The island/entity is powerful, but it still needs the actions of humans to protect it and keep it from being discovered and completely exploited. Over the centuries that it has allowed human inhabitation, it has learned a great deal about Good and Bad. It knows about devotion, gratitude, faith and acceptance. It has also seen averice, greed, cruelty and vice. As Bernard said to Jin, good choices are rewarded with good things happening, and bad choices bring bad Karma. It knows all about cause and effect. It wants to learn all it can about the yin and yang of the forces that drive our human lives, about the black and white that divides our character, about how it all seems to a grand game.
Is that kind of what you're talking about?

XmasDVD
05-15-2008, 09:18 AM
WOW nice!

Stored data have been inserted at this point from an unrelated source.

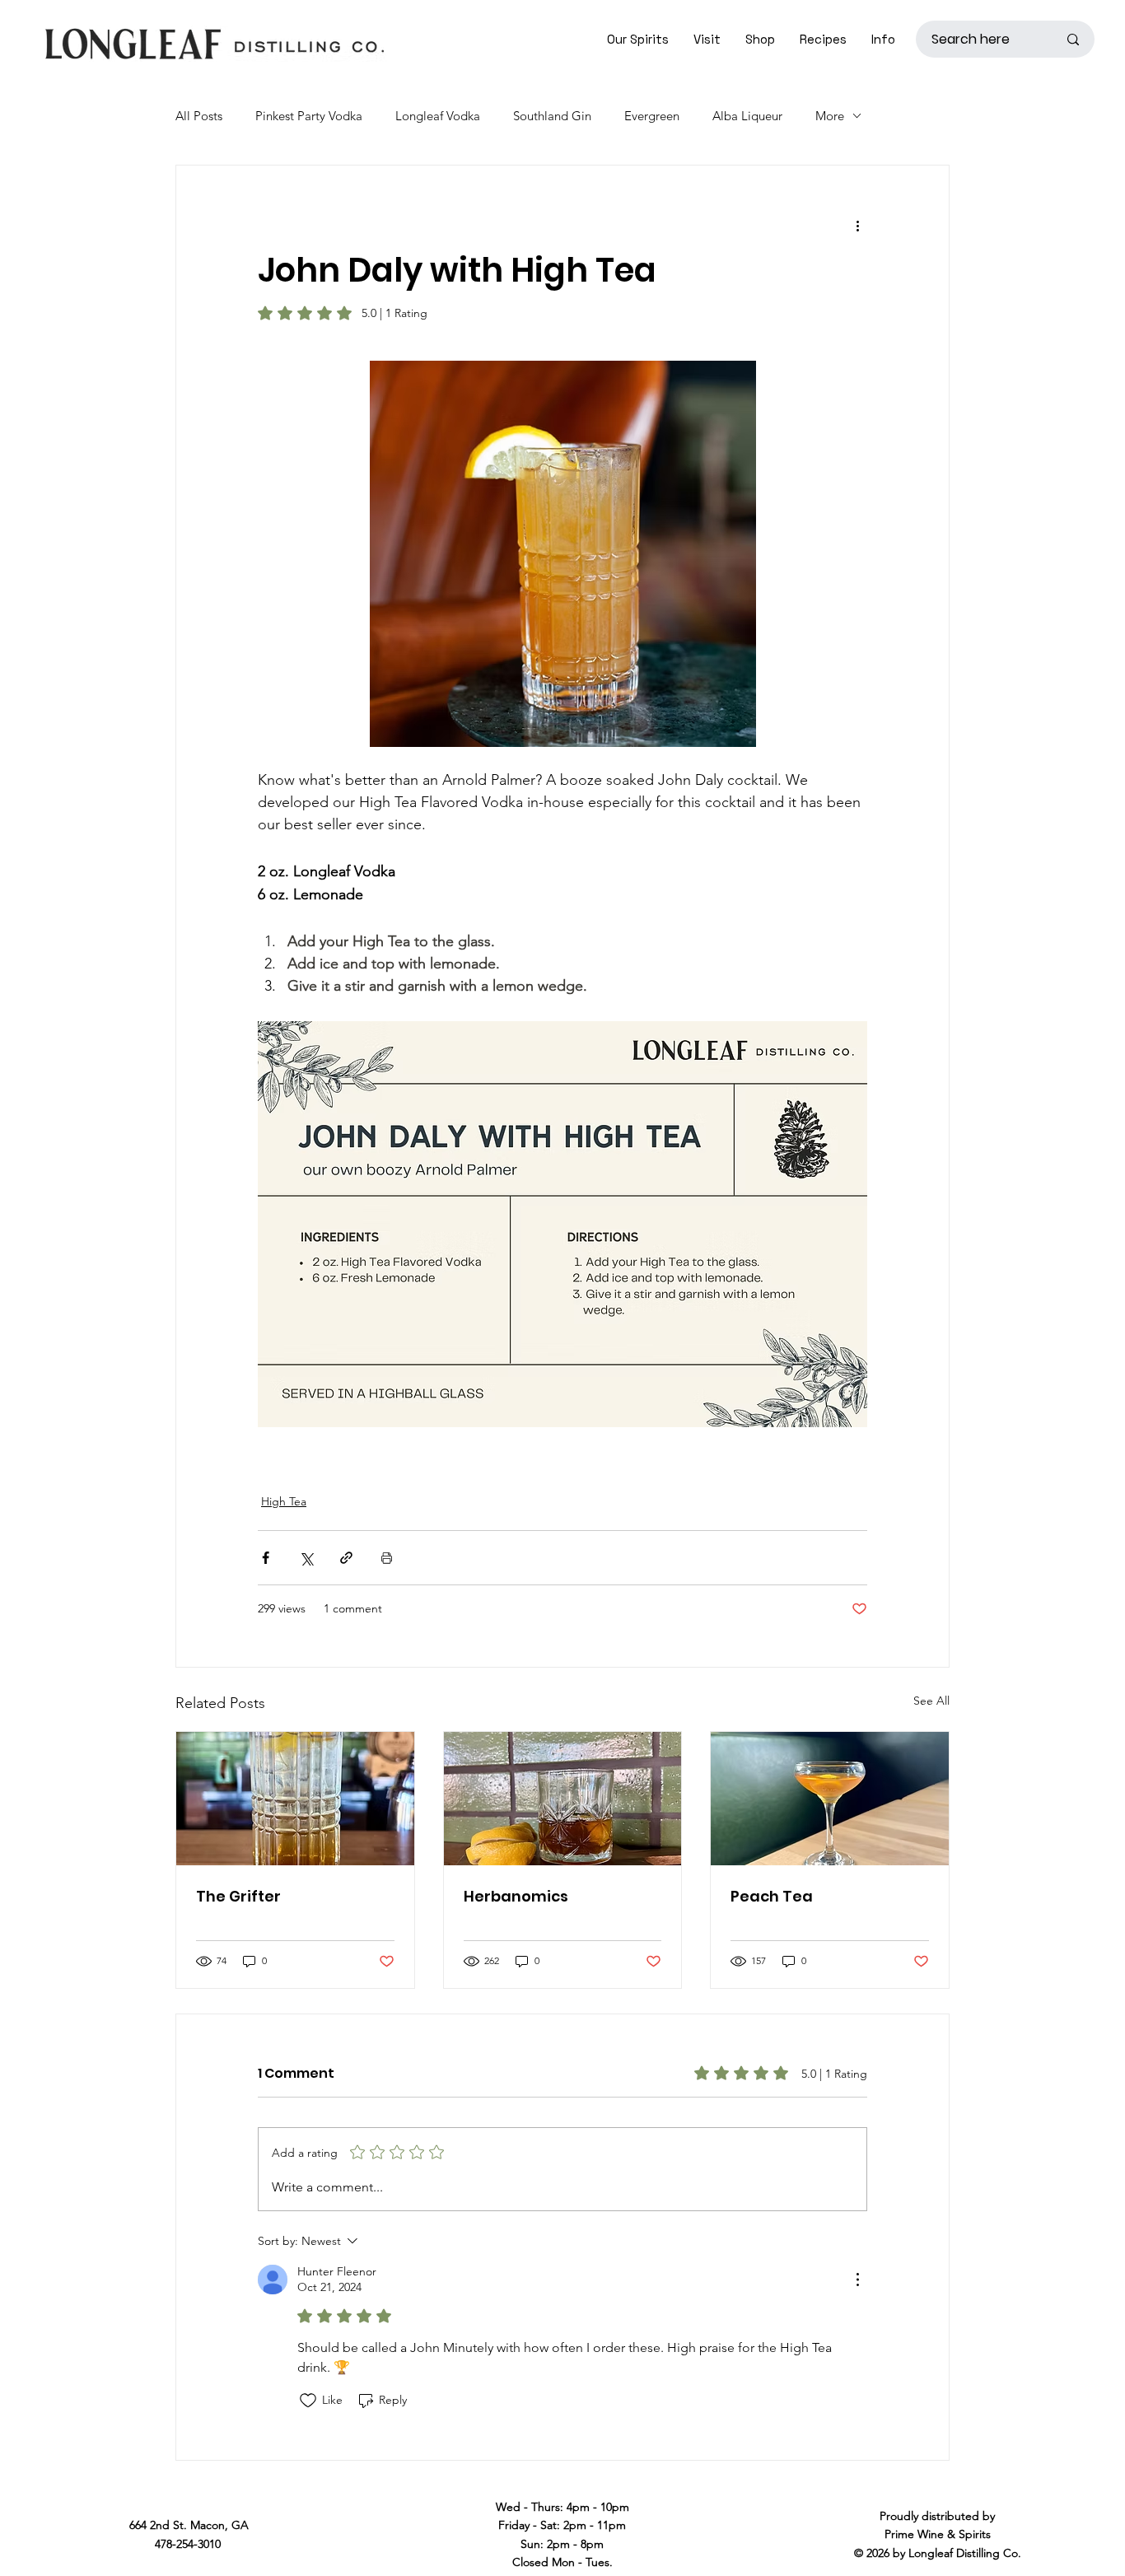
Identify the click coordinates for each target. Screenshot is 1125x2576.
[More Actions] (857, 2279)
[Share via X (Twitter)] (306, 1558)
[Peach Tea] (830, 1798)
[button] (707, 39)
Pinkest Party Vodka (308, 116)
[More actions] (857, 225)
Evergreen (651, 116)
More (829, 116)
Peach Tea (772, 1896)
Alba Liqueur (747, 116)
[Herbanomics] (563, 1798)
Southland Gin (552, 116)
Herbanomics (516, 1896)
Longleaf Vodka (437, 116)
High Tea (283, 1501)
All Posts (198, 116)
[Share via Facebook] (265, 1558)
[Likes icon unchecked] (308, 2400)
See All (931, 1700)
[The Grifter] (295, 1798)
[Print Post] (386, 1558)
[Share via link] (346, 1558)
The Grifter (238, 1896)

Sounds like it to me!

Tater13
05-15-2008, 11:56 AM
Are you talking about the same Solaris that was also a movie?? With George Clooney and Natalie McElhone? If so, that's freaky. Because the actor that plays Daniel Farraday was also in Solaris. :eek:

notsolost42
05-15-2008, 04:47 PM
"Or, to use Ben's colorful description from "Cabin Fever", they're (to human eyes) fickle bitches."

I love your postings and they are always very well done. This is also a very interesting idea.
I think what Ben said was "Fate is a fickle bitch". I completely agree with him!